Single by Fabio Rovazzi featuring Gianni Morandi
- Released: 19 May 2017
- Recorded: 2017
- Genre: Future bass
- Length: 3:47
- Label: Newtopia; Universal;
- Songwriters: Fabio Rovazzi; Simone Privitera; Alessandro Miselli;
- Producer: Fabio Rovazzi

Fabio Rovazzi singles chronology
| "Tutto molto interessante" (2016) | "Volare" (2017) | "Faccio quello che voglio" (2018) |

Music video
- "Volare" on YouTube

= Volare (Fabio Rovazzi song) =

"Volare" is a song by Italian singer, producer and filmmaker Fabio Rovazzi featuring Gianni Morandi.
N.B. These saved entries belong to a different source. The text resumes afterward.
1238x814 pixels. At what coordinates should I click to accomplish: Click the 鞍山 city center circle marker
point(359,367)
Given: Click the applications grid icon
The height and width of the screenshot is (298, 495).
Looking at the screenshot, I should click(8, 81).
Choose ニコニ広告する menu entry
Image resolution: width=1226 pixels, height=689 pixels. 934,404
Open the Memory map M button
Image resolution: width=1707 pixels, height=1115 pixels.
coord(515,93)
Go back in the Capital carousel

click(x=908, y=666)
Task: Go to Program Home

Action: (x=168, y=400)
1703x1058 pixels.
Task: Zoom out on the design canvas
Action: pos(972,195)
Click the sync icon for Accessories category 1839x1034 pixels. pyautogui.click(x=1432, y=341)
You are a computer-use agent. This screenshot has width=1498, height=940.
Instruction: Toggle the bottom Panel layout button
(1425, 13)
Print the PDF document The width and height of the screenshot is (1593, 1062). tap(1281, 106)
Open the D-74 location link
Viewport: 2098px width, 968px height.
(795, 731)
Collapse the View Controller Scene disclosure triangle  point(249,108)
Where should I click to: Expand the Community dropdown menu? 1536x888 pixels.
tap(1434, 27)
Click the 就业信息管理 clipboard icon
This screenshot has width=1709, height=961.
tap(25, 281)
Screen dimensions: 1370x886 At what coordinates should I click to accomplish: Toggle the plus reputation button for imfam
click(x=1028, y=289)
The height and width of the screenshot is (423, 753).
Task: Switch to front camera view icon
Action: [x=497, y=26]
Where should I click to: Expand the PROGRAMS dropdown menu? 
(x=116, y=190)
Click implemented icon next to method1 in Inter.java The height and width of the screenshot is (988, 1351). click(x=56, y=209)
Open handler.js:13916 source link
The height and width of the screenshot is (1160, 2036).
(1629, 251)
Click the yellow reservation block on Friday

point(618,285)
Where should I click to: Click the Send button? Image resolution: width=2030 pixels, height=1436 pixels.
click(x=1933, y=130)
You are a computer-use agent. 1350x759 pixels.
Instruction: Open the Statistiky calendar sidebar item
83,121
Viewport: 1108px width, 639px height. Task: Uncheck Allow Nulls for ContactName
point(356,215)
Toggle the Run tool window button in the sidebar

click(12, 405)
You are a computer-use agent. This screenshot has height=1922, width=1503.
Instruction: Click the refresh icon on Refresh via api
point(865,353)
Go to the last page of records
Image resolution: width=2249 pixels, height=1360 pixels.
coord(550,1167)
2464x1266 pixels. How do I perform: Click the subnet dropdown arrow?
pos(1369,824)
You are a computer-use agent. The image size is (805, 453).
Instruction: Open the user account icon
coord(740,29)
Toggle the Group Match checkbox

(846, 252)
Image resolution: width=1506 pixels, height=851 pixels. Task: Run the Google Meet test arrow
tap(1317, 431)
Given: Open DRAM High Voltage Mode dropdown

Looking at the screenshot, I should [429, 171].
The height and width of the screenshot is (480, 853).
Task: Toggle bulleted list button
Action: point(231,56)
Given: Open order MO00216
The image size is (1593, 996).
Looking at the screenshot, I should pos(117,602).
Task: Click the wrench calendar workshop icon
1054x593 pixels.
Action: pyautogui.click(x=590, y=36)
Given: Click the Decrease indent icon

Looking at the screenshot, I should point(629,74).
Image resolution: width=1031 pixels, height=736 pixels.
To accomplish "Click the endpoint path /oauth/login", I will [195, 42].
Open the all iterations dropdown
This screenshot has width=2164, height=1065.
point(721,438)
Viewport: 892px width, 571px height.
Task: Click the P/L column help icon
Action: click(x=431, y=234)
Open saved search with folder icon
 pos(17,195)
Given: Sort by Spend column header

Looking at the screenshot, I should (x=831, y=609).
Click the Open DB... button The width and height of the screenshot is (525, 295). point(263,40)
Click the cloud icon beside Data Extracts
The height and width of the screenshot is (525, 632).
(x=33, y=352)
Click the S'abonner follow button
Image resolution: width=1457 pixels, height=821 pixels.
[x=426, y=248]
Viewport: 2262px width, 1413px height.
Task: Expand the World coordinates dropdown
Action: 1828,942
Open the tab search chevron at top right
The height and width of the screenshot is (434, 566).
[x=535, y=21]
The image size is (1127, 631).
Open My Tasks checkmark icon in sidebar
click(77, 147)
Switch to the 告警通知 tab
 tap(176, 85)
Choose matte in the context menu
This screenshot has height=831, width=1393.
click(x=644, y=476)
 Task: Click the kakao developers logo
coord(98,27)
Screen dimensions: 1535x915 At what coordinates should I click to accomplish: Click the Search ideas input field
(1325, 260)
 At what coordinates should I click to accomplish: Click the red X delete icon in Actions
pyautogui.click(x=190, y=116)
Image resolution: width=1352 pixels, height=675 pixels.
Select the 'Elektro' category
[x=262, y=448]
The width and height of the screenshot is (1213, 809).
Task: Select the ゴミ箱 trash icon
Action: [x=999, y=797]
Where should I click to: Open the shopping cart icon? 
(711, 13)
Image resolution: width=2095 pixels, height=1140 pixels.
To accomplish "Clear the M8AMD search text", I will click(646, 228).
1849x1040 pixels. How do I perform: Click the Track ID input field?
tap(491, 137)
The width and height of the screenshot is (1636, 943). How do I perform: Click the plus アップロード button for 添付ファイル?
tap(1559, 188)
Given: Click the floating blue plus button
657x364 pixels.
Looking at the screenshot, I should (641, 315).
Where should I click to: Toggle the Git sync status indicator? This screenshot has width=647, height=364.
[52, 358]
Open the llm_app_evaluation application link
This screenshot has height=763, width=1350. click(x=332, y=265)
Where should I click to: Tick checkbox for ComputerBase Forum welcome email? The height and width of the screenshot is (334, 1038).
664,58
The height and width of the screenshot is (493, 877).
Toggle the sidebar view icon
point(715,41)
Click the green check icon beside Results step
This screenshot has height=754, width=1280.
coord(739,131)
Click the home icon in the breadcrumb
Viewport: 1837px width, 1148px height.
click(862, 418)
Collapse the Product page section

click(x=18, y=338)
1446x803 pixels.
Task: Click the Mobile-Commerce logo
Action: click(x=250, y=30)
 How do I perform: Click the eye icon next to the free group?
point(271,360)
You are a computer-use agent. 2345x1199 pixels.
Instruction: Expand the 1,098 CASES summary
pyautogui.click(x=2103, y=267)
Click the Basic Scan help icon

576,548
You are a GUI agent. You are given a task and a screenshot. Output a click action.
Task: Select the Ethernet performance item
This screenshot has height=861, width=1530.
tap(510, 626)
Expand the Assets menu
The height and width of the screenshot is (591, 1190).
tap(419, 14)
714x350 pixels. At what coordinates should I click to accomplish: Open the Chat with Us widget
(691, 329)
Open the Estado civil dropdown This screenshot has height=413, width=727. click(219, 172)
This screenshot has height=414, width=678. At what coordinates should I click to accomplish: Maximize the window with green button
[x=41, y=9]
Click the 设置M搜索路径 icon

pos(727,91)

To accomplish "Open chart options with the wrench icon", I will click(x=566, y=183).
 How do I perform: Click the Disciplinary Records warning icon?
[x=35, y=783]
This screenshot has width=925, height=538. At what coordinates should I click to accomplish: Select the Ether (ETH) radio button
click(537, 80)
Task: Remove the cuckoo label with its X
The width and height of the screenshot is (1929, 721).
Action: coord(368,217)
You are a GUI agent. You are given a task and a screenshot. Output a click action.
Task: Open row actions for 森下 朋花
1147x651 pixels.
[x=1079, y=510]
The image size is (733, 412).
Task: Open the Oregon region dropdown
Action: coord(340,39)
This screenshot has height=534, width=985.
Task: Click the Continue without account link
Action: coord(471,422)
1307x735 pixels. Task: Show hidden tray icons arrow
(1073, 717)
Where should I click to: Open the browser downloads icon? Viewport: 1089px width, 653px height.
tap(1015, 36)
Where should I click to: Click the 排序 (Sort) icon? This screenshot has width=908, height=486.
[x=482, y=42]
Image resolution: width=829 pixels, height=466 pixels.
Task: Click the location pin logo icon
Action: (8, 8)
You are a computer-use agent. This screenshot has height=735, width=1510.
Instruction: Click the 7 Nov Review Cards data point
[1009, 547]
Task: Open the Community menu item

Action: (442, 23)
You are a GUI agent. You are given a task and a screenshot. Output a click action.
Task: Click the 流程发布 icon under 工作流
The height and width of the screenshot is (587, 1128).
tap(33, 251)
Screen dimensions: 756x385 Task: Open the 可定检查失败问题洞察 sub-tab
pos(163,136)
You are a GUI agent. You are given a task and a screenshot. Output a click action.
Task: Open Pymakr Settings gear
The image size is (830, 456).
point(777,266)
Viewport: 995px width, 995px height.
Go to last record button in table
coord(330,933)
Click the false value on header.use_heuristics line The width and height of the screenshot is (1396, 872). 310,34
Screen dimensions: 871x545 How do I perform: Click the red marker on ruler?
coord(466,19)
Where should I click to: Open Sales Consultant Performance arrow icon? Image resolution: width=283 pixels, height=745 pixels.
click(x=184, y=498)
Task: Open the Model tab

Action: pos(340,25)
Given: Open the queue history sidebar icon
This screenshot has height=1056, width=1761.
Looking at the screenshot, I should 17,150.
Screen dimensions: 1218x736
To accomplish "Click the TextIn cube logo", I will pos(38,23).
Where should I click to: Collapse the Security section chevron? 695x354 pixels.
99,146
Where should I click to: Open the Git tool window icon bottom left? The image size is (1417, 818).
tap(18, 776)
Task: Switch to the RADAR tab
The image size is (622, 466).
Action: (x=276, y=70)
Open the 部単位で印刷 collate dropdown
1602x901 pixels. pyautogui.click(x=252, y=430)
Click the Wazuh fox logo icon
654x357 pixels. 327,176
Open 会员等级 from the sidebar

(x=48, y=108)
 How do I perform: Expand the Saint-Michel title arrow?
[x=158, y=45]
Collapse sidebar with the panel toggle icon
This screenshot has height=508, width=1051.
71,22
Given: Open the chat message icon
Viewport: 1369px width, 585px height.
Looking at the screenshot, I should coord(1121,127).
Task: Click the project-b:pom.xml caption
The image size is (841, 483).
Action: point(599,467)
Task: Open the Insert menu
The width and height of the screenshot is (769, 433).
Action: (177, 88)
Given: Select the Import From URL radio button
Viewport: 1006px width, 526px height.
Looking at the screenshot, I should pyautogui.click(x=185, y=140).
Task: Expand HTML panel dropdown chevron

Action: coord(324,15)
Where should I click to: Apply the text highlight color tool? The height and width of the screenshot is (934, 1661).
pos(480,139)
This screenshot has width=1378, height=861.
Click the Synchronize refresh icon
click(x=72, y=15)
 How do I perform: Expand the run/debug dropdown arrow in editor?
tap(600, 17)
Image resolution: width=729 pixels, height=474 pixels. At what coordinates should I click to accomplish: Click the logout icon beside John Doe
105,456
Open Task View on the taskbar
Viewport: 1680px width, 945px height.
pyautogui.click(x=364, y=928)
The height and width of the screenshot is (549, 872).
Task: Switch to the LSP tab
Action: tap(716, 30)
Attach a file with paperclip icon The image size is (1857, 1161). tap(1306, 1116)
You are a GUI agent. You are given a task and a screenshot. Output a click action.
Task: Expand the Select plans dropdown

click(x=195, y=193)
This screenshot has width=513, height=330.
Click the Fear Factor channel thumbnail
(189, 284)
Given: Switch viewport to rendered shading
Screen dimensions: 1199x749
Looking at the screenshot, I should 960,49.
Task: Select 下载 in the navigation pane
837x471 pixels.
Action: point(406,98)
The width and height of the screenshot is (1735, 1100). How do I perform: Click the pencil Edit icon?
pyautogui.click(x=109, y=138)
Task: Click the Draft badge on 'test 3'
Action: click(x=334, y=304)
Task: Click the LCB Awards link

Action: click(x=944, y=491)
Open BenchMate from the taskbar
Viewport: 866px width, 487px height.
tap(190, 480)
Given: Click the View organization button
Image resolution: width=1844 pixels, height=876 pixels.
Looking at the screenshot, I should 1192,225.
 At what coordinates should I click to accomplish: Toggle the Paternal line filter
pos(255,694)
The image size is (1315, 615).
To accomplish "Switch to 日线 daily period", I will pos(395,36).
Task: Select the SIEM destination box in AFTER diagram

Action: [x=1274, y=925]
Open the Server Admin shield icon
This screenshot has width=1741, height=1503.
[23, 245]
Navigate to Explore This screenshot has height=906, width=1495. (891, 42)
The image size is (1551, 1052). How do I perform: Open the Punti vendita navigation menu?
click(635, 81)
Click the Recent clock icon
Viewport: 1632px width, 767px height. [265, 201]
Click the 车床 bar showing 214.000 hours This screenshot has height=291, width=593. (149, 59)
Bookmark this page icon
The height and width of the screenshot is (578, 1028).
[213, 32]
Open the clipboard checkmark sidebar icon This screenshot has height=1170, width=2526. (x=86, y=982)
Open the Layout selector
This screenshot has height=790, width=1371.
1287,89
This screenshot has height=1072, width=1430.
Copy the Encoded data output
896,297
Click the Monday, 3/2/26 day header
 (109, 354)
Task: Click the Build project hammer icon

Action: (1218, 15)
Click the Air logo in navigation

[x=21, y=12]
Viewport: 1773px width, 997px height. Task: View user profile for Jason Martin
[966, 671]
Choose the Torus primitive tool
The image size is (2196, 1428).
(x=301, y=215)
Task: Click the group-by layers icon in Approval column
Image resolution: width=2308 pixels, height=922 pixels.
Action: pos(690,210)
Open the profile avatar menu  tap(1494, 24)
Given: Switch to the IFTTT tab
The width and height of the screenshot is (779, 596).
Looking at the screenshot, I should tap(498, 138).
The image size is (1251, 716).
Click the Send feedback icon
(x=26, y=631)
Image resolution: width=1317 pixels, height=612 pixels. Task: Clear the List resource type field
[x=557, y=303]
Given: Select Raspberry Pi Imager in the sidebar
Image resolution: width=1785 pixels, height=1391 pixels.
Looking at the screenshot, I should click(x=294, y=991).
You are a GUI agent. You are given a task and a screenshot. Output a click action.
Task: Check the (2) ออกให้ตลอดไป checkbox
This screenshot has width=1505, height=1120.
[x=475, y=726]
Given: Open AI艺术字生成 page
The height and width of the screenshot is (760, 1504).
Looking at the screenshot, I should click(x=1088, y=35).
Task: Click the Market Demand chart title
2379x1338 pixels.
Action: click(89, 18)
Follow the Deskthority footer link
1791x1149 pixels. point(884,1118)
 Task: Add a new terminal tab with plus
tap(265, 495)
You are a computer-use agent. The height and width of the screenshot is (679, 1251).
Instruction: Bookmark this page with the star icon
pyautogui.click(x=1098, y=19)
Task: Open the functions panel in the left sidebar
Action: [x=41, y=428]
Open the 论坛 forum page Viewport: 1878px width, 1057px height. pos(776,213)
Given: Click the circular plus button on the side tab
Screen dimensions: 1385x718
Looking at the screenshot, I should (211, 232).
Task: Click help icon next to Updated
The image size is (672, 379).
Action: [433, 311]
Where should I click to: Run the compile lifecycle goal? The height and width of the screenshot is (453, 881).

It was written by Rovazzi and the duo Lush & Simon (Alessandro Miselli and Simone Privitera).

The song was released by Newtopia and Universal Music on 19 May 2017. It peaked at number 2 on the Italian singles chart and was certified quadruple platinum in Italy.

==Music video==
The official music video was released on the same day via the artist's YouTube channel. It was directed by Rovazzi himself and included cameos of various Italian celebrities such as Maccio Capatonda, Salvatore Esposito, Javier Zanetti, Lodovica Comello, Frank Matano, J-Ax, Fedez and Angelo Duro.

The video reached 2.7 million views on YouTube in one day.

==Charts==
===Weekly charts===

Weekly chart performance for "Volare"
| Chart (2017) | Peak position |
|---|---|
| Italy (FIMI) | 2 |
| Italy Airplay (EarOne) | 3 |

===Year-end charts===

Year-end chart performance for "Volare"
| Chart (2017) | Position |
|---|---|
| Italy (FIMI) | 19 |

==Certifications==

| Region | Certification | Certified units/sales |
| Italy (FIMI) | 4× Platinum | 200,000^{‡} |
^{‡} Sales+streaming figures based on certification alone.